Copy the passage from the article on groundwork with horses word for word, starting at the words "Raising your horse's" and ending after "working with horses.".

-- BEGIN PROVIDED TEXT --

Groundwork, when referring to horses, simply means working with your horse from the ground in order to train and increase communication skills. In this blog post we are going to focus on 'Pressure and Release' and how you can begin to correctly and fully understand the concept in order to further your horse's training from the ground.
This is part 2 of a full series dedicated to Groundwork from Strides for Success. Part 1 which explains the basics and then moves into specifically dealing with 'Touch' can be found HERE >>
When we are in the saddle, most riders and trainers will use the concept of pressure and release to communicate with the horse, from the saddle, what they want the horse to do. Pressure and release is viewed as 'negative reinforcement' in that when you apply the pressure, you are placing the horse in a somewhat uncomfortable situation. However as soon as the horse makes a move towards the direction you desire, you reward him by removing the discomfort; or pressure. This is the release part of the work.
You can listen to this episode of the Daily Strides Podcast HERE >>
What is important to note however is the word 'discomfort' and how we view applying this to the horse in any given situation. I personally do not believe that the level of pressure being applied must be painful for the horse. Think of discomfort as being literally a hoof step out of the horse's current 'comfort zone'. By gradually, over time, increasing the comfort zone, you can train your horse using the pressure and release concept, without ever raising their anxiety levels.
Raising your horse's anxiety levels, regardless of the situation, rarely will produce a positive outcome. I have found that the pressure works best when it asks the horse to think a little differently and when it is applied by a person they have learned to trust. If you apply pressure to the point where it causes pain, that trust will be eroded - and we all know how difficult it is to rebuild trust when broken.
This brings us to the other all important aspects that makes the 'pressure and release' way of training work; timing and amounts of pressure applied. Having worked with riders who are literally just beginning their journey into the world of horses, these are often the most difficult parts of teaching this way of working with horses.
The challenge seems to lie in the fact that every situation is different, regardless of the horse or the circumstances. Factors such as the weather, the time of day or even just how the sun is creating shadows can lead to having to adjust the approach and the technique used. It is learning how to assess this and then proceed confidently that trips many riders up
I used the word confidently there on purpose; another factor that dictates a successful outcome when using the pressure and release system when training is the mindset of the rider, both before, during and after the groundwork or riding session with the horse. If you want your horse to become comfortable 'stretching' his comfort zone, you must be comfortable and certain of how you ask and the consequences of asking that question.

-- END PROVIDED TEXT --
-- BEGIN RECORDS SHOWN --

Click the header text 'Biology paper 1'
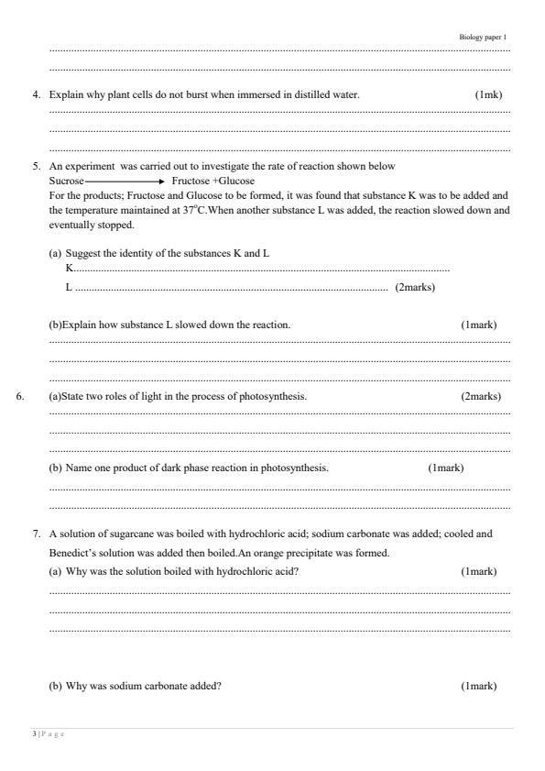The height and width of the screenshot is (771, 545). tap(482, 37)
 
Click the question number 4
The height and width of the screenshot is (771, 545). tap(37, 95)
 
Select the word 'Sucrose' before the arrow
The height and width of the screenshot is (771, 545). tap(66, 182)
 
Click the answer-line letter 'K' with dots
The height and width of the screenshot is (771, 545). tap(70, 269)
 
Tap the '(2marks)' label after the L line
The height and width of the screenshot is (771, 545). tap(414, 287)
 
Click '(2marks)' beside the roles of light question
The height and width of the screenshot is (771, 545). tap(481, 396)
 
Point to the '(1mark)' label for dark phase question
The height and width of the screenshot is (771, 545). tap(445, 468)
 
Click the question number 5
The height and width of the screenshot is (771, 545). tap(37, 167)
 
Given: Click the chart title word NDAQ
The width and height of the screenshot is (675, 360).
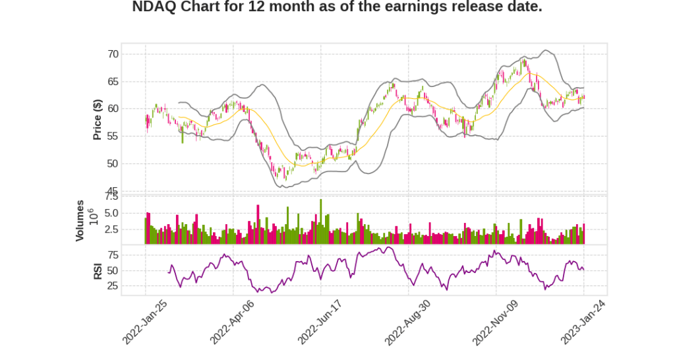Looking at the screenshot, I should click(x=154, y=7).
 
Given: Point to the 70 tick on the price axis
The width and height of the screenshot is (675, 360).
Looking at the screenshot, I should click(x=113, y=54).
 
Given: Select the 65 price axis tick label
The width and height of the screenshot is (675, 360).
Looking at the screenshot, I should click(x=113, y=82).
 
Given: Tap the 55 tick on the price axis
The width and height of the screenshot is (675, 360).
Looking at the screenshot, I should click(x=113, y=136).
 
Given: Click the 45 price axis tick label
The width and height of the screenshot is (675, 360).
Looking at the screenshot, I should click(x=113, y=191).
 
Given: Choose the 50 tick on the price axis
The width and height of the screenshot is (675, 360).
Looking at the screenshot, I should click(x=113, y=164).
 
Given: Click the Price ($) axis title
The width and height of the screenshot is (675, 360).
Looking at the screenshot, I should click(x=98, y=119).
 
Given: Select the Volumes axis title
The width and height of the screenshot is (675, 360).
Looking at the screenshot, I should click(x=80, y=220).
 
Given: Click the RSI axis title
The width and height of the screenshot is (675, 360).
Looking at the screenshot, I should click(x=98, y=270).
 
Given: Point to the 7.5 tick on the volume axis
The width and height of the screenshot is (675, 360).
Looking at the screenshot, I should click(x=111, y=196).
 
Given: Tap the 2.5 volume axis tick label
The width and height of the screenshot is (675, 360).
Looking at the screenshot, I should click(x=111, y=229).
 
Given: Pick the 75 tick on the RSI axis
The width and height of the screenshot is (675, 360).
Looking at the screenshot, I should click(x=113, y=255).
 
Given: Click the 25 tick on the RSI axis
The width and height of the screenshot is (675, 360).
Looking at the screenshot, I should click(x=113, y=286).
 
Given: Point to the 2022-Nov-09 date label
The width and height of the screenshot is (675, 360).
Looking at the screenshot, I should click(x=495, y=322).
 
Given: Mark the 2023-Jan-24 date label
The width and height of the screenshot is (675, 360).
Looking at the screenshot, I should click(x=583, y=322).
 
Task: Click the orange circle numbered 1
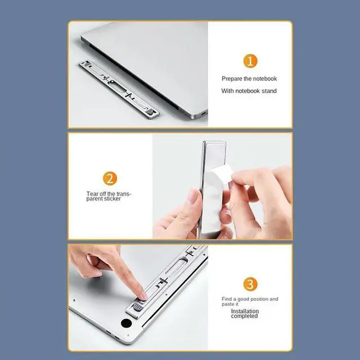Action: [250, 61]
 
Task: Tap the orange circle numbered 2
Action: [110, 179]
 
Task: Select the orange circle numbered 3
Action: [250, 284]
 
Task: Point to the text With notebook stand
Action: [249, 91]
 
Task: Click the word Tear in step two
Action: [92, 194]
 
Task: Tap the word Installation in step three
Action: [245, 310]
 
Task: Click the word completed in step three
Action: [244, 316]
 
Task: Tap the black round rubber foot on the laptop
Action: [126, 324]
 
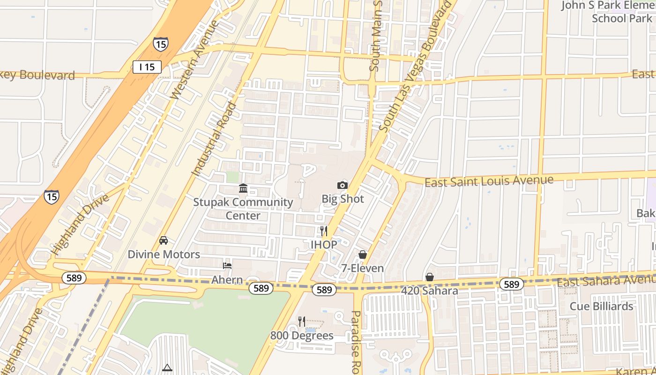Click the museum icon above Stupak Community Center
point(243,188)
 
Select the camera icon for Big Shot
point(343,185)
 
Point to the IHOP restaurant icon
point(323,231)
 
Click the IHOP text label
point(323,245)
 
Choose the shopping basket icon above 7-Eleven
point(362,255)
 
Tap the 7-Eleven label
point(362,269)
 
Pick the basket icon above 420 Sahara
point(429,277)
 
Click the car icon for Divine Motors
point(164,240)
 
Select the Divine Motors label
point(164,255)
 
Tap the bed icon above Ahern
point(227,266)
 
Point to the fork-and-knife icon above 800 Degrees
point(302,322)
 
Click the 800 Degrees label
point(302,336)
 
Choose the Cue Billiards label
point(601,307)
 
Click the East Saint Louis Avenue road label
point(489,181)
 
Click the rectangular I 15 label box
point(147,67)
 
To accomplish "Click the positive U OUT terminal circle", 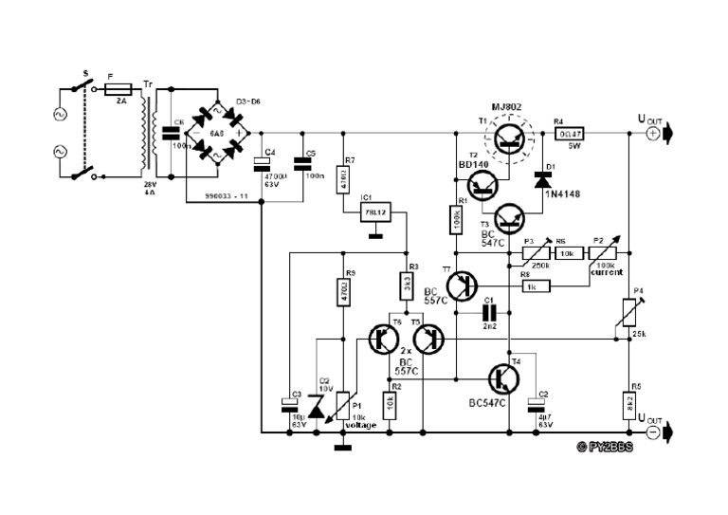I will (653, 134).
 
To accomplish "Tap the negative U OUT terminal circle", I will (653, 432).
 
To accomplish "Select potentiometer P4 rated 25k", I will (627, 313).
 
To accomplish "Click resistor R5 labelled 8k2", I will (627, 402).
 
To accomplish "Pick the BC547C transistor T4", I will (500, 378).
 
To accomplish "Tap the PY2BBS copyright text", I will (605, 447).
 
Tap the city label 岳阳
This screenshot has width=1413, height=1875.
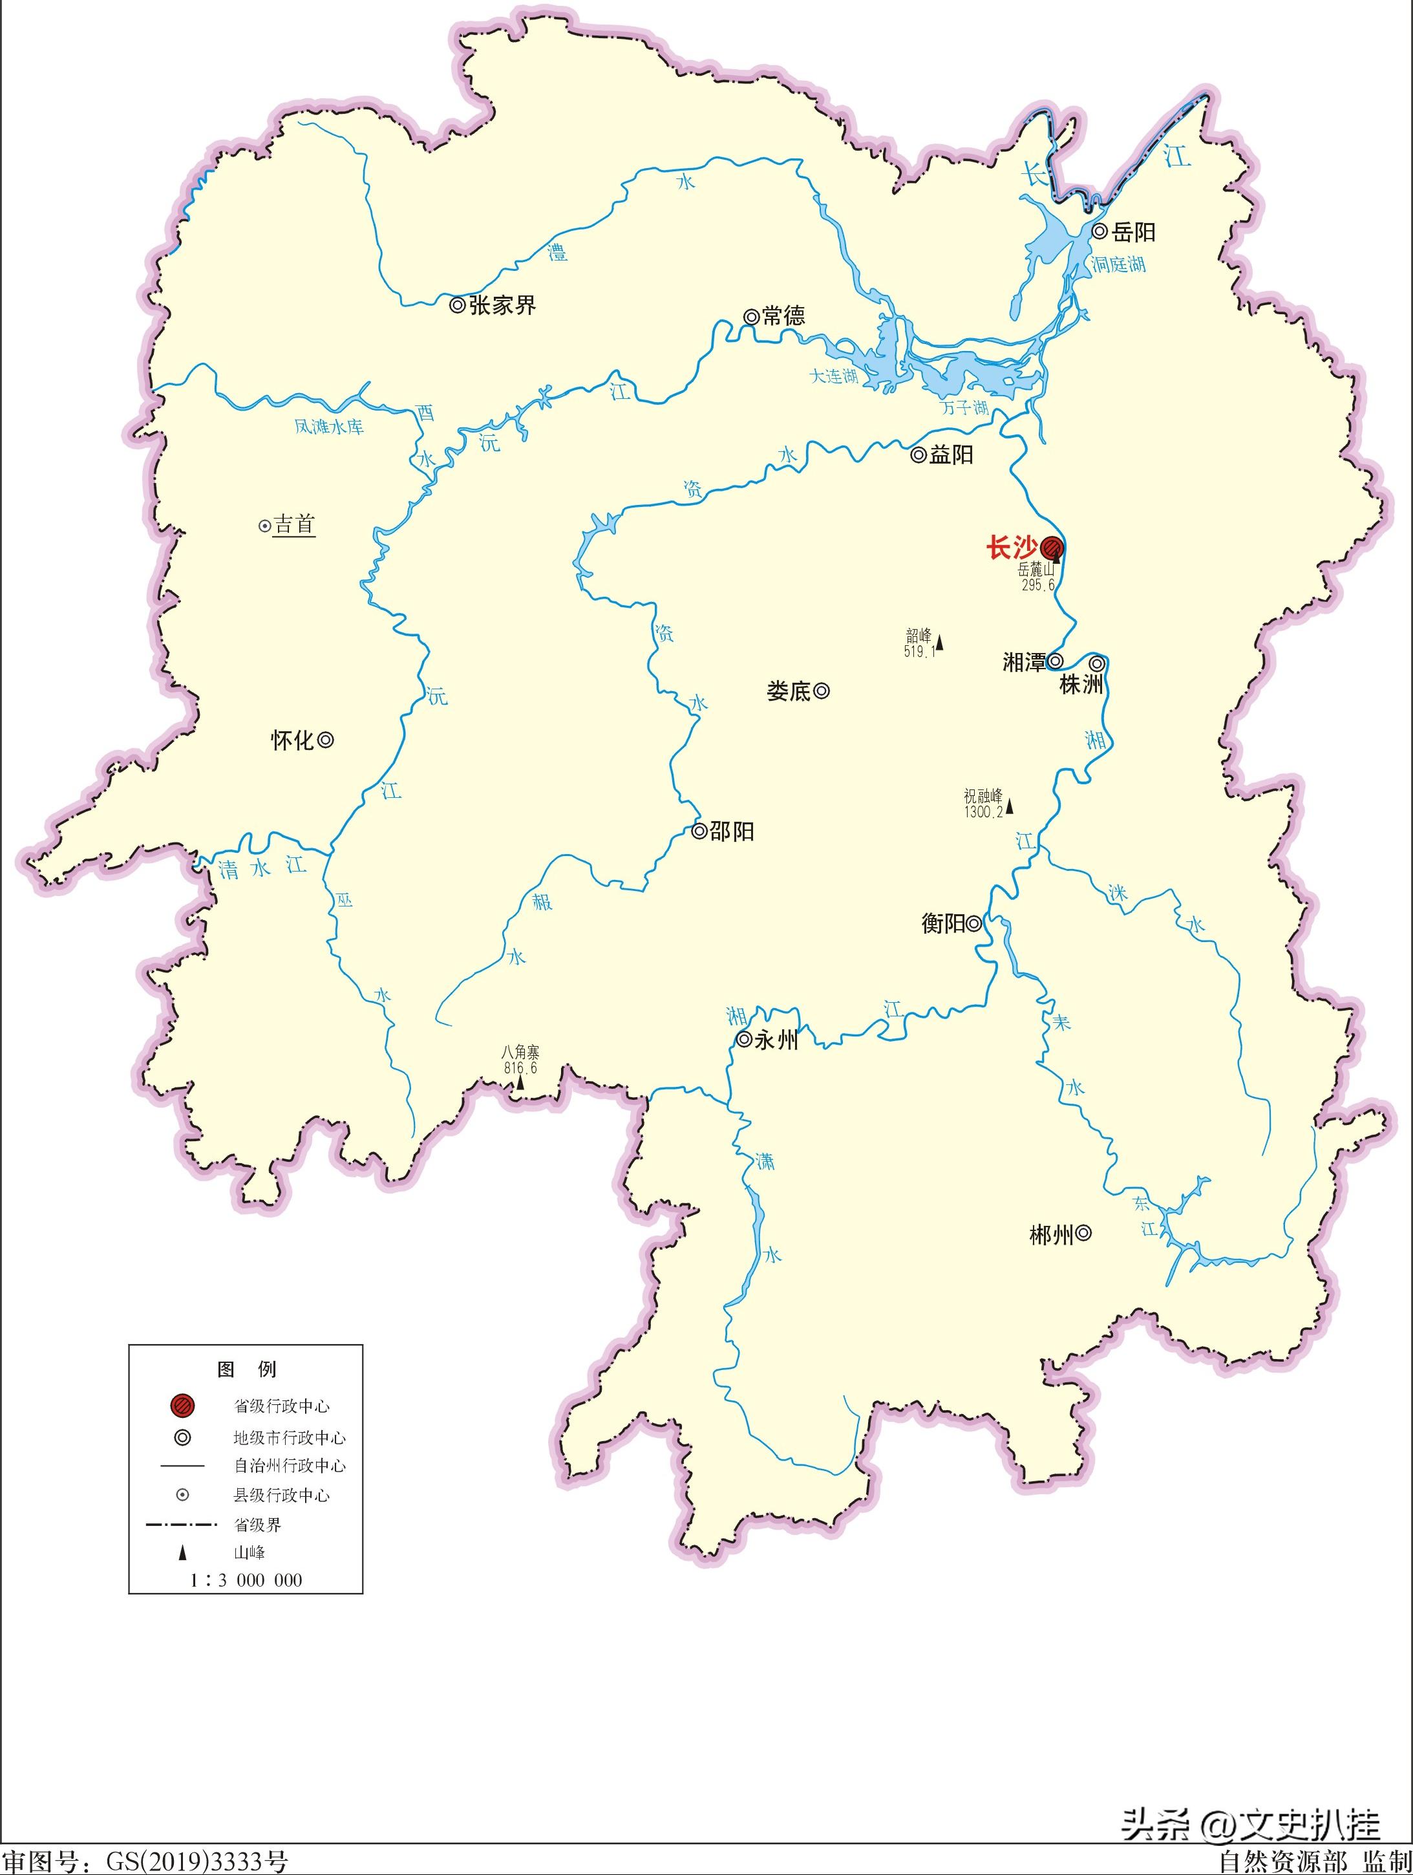point(1134,231)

-- END RECORDS SHOWN --

> **FINAL RESULT**
Raising your horse's anxiety levels, regardless of the situation, rarely will produce a positive outcome. I have found that the pressure works best when it asks the horse to think a little differently and when it is applied by a person they have learned to trust. If you apply pressure to the point where it causes pain, that trust will be eroded - and we all know how difficult it is to rebuild trust when broken.
This brings us to the other all important aspects that makes the 'pressure and release' way of training work; timing and amounts of pressure applied. Having worked with riders who are literally just beginning their journey into the world of horses, these are often the most difficult parts of teaching this way of working with horses.